Work instruction – A word-for-word copy of the entries, with images excluded, is the expected answer.

[Records from a collection]
┌──

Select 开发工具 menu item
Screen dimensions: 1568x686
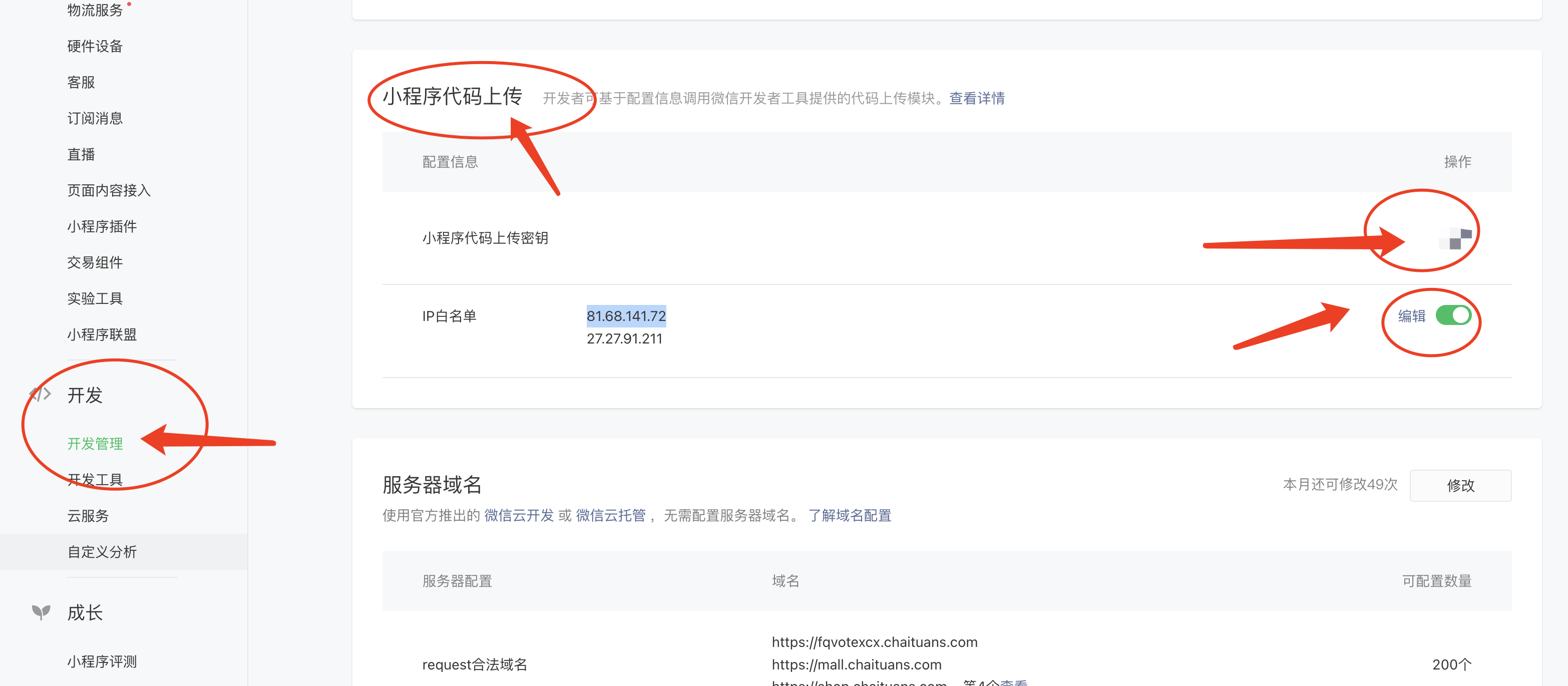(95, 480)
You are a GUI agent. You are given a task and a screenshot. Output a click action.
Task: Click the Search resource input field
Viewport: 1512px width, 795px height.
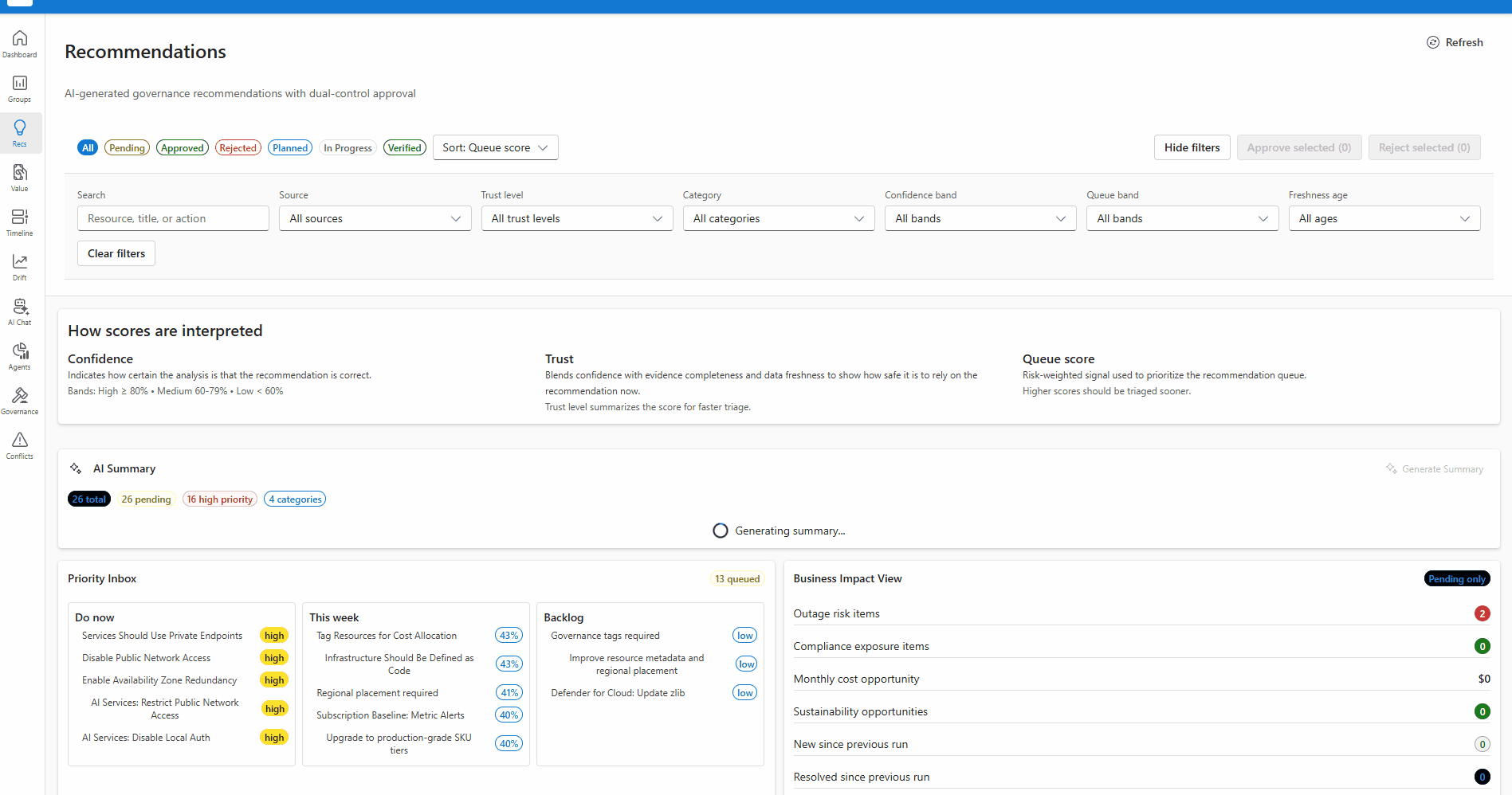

└──

Written response –
Select 开发工具 menu item
Screen dimensions: 1568x686
(95, 480)
You are a GUI agent. You are given a task and a screenshot. Output a click action.
Task: Click the Search resource input field
Viewport: 1512px width, 795px height.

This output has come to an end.